Mais ce geste est loin de suffire selon les pharmaciens. "Le volume de ventes de biosimilaires est beaucoup plus faible que les génériques et les périmètres des pharmacies sont très variables dans ce domaine", souligne Pierre-Olivier Variot auprès de BFM Business. "Prenez deux officines équivalentes en termes de chiffre d'affaires, elles vont faire à peu près le même volume de ventes de génériques, mais pour les biosimilaires, c'est du simple au sept fois plus", poursuit le pharmacien.

"L'officine qui est près d'un hôpital pourra compenser, et encore... Mais pour les autres, ce sera la double peine", conclut-il.

En effet, la liste de biosimilaires autorisée en France est restreinte et comprend principalement des médicaments en majorité prescrits à des patients hospitalisés. On y trouve par exemple des immunodepresseurs ou des anticorps monoclonaux.

Fermeture des officines dès le 16 août

En guise de riposte, l'Uspo appelle les officines à fermer massivement leurs portes au public le 16 août.

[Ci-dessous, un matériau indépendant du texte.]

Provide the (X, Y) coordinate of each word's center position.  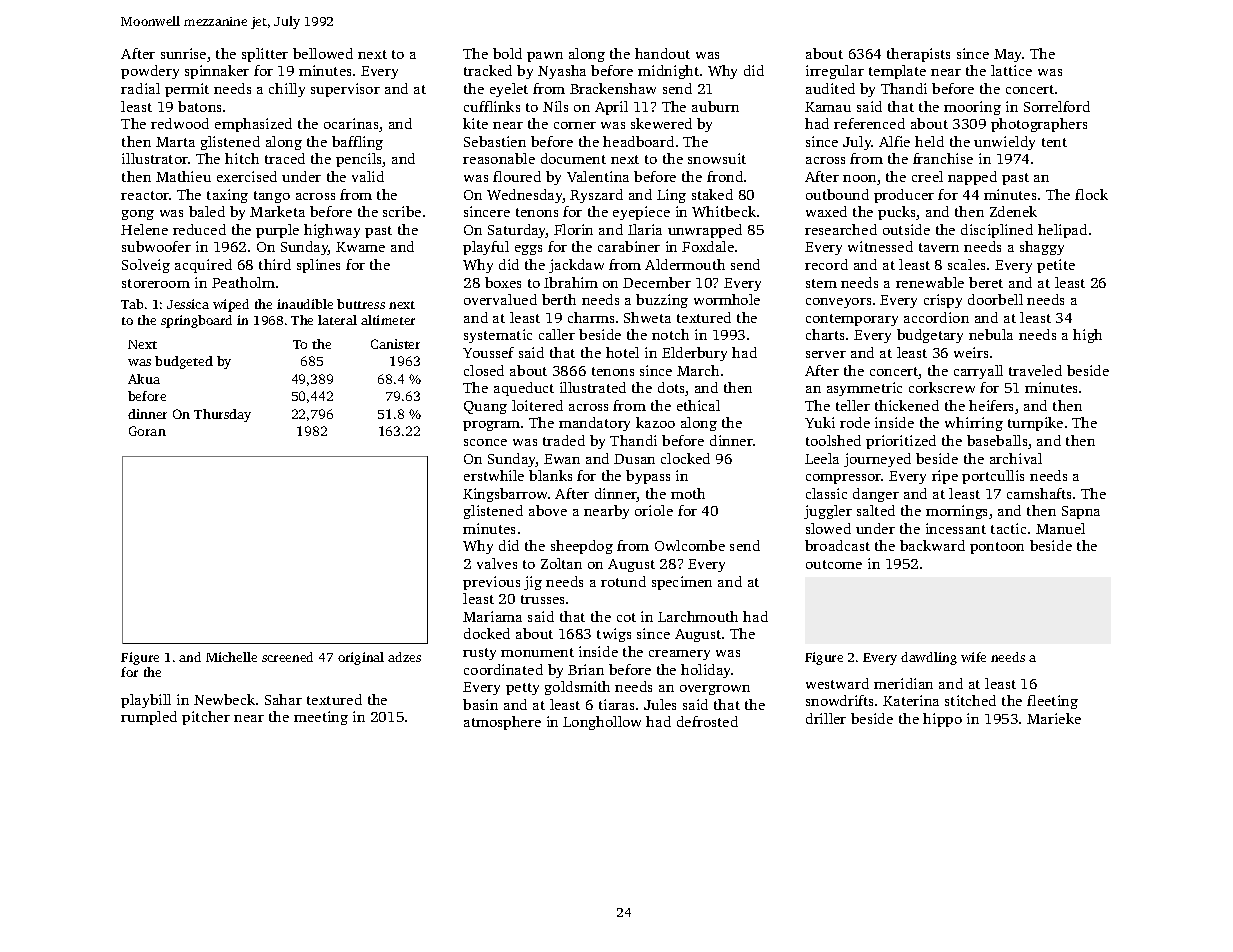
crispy (943, 301)
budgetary (930, 336)
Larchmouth (698, 616)
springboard (196, 321)
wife (973, 657)
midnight (668, 72)
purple (277, 231)
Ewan (562, 459)
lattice (1011, 70)
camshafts (1039, 493)
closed (484, 370)
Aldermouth (685, 264)
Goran (147, 431)
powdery (150, 72)
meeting (321, 718)
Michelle (231, 657)
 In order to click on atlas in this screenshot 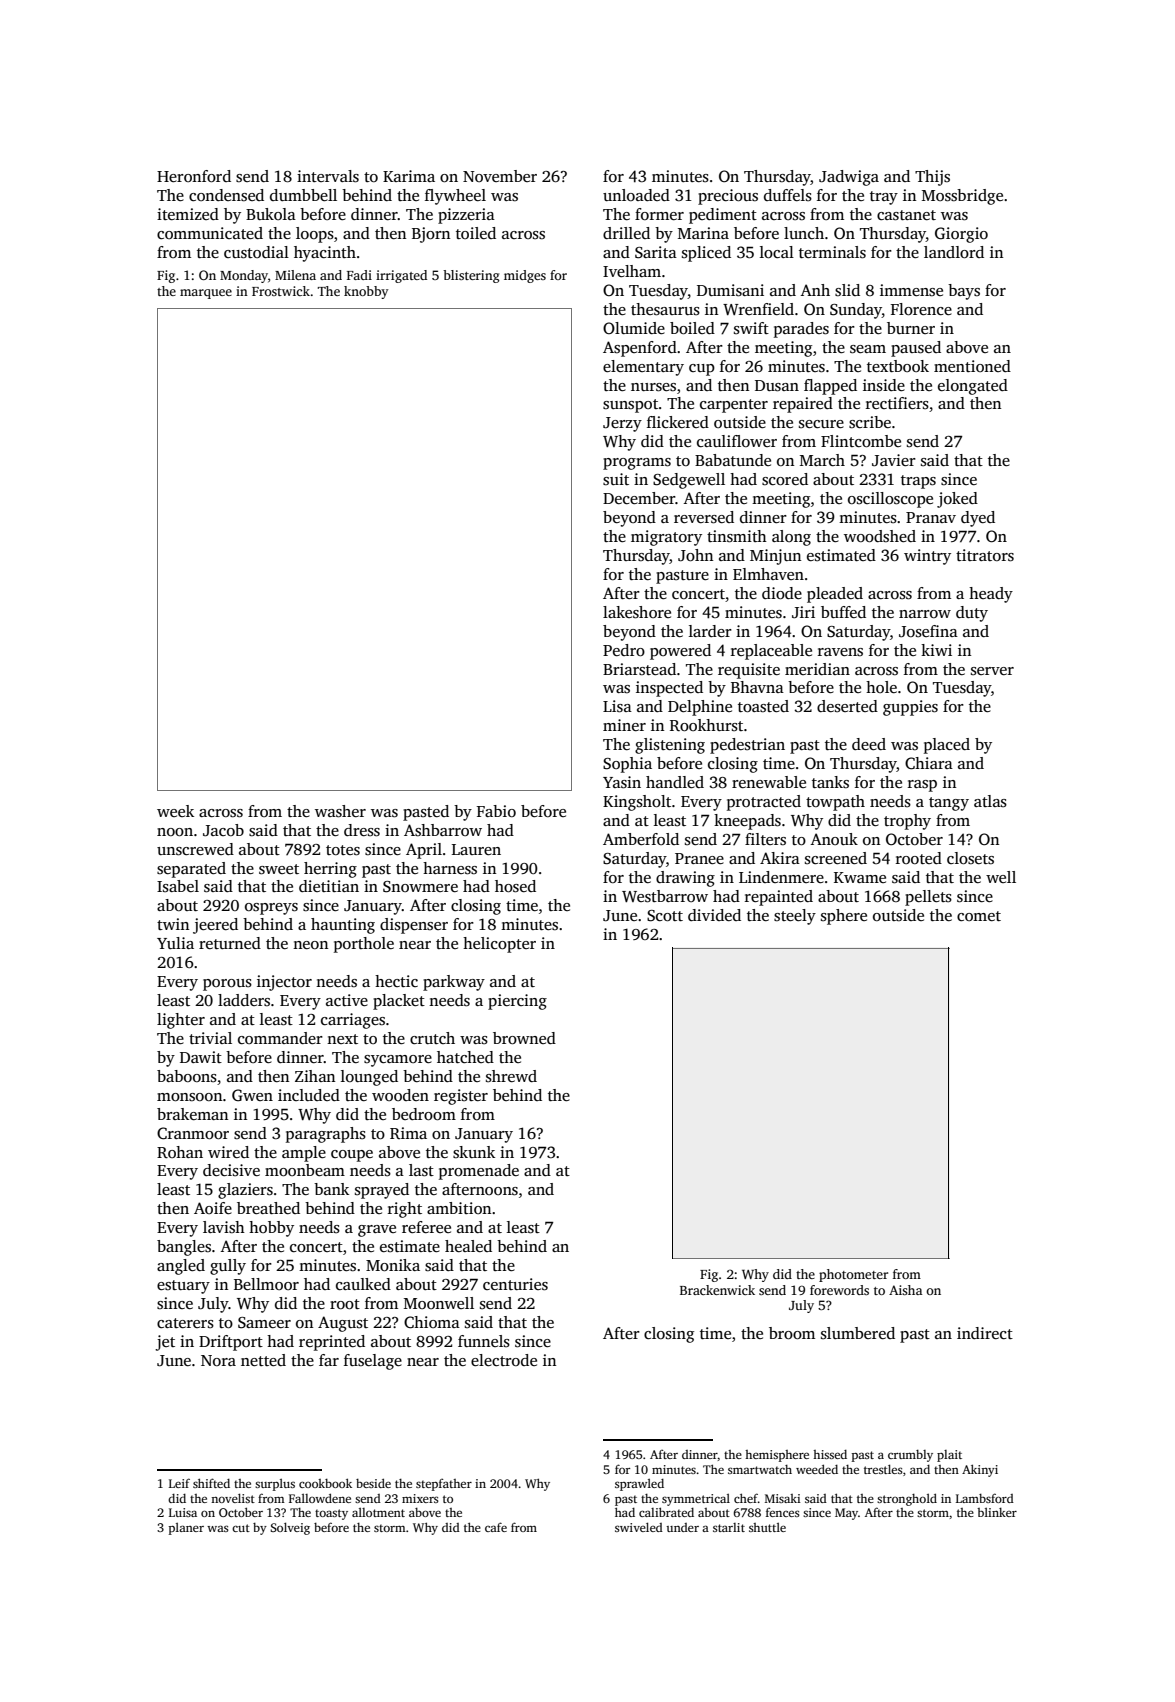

Et l'intersyndicale, qui cherche à rallier l'opinion publique à sa cause, prévoit une fermeture des pharmacies le 18 septembre puis "tous les samedis à compter du 27 septembre".

"Le gouvernement a engagé une lutte à mort contre les pharmaciens, nous jetterons toutes nos forces dans cette bataille", prévient l'intersyndicale des pharmaciens, qui espérait obtenir gain de cause avec sa grève des gardes entamée début juillet.

Dans un communiqué séparé, l'Union de syndicats de pharmaciens d'officine (Uspo) se montre encore plus combative, en annonçant préparer "une double procédure juridique contre l'État", à la fois via une question prioritaire de constitutionnalité (QPC) devant le Conseil Constitutionnel et "un recours pour inaction en matière d'accès aux soins" devant le tribunal administratif.

"Est-ce que, pour une fois, la profession pourrait être récompensée de son engagement 24 heures sur 24h, 7 jours sur 7, pourrait être considérée et non pas être vue comme une vulgaire variable d'ajustement comptable des comptes de la Sécurité sociale?", avait déclaré fin juillet Philippe Besset, le président de la FSPF.

Le gouvernement prévoit 1,7 milliard d'euros d'économies sur les dépenses de santé en 2025, dont 500 millions visant le médicament, notamment via des baisses de prix.